▶ **TASK PROMPT**
Copy out the rows exactly, starting with the line that contains "Given: Open 제작노트 보기 button" and continuing through the last of the rows, with both ends included.

▶ **RECORDS FOR THE EXERCISE**

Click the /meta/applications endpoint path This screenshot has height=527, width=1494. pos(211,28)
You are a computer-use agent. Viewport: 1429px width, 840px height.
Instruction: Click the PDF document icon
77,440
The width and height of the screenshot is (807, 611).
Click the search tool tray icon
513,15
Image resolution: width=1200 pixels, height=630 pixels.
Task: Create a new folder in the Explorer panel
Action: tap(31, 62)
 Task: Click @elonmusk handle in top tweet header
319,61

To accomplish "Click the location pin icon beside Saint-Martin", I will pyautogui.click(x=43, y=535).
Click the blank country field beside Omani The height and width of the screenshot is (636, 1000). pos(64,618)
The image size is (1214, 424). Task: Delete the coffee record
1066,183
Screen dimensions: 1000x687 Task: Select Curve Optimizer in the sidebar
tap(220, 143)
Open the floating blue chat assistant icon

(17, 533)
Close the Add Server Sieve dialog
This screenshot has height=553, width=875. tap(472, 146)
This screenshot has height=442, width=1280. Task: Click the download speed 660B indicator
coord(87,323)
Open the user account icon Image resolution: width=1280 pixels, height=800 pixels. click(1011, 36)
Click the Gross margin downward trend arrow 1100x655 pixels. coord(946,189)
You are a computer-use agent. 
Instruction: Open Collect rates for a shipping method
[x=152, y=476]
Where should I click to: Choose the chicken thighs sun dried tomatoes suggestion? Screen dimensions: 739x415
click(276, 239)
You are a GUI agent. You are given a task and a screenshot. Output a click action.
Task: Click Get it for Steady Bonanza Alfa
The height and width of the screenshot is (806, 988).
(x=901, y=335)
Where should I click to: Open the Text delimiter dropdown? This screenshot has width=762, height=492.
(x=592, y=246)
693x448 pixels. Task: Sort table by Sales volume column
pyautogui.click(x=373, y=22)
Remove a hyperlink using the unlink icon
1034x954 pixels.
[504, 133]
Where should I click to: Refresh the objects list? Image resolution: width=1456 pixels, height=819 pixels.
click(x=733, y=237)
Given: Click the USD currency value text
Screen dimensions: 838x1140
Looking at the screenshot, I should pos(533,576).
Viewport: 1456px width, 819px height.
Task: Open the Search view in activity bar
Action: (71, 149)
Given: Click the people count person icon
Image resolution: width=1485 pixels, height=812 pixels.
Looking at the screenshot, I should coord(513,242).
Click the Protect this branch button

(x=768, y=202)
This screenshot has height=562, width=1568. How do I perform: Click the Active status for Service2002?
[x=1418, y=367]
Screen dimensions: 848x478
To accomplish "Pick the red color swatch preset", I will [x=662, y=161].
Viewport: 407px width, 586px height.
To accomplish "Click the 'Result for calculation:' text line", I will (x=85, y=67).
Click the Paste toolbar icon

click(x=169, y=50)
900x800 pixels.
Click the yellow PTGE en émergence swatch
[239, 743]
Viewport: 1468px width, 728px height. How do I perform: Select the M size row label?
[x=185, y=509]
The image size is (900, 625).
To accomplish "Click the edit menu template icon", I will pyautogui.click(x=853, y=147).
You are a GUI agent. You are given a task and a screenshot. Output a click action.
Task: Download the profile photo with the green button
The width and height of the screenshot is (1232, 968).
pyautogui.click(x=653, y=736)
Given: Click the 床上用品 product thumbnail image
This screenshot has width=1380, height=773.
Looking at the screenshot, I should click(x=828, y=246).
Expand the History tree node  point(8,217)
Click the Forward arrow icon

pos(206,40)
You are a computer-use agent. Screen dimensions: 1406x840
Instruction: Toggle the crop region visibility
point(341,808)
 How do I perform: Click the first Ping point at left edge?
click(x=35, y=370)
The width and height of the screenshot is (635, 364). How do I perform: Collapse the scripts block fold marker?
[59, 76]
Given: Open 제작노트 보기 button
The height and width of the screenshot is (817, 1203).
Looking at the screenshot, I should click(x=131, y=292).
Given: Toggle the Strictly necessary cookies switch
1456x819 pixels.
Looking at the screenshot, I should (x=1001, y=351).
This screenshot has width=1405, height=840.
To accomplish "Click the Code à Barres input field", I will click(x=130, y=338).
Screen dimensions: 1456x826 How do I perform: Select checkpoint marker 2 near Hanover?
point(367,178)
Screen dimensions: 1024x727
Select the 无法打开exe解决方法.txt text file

▶ **RESULT OF THIS TASK**
Given: Open 제작노트 보기 button
The height and width of the screenshot is (817, 1203).
Looking at the screenshot, I should click(x=131, y=292).
Given: Toggle the Strictly necessary cookies switch
1456x819 pixels.
Looking at the screenshot, I should (x=1001, y=351).
This screenshot has width=1405, height=840.
To accomplish "Click the Code à Barres input field", I will click(x=130, y=338).
Screen dimensions: 1456x826 How do I perform: Select checkpoint marker 2 near Hanover?
point(367,178)
Screen dimensions: 1024x727
Select the 无法打开exe解决方法.txt text file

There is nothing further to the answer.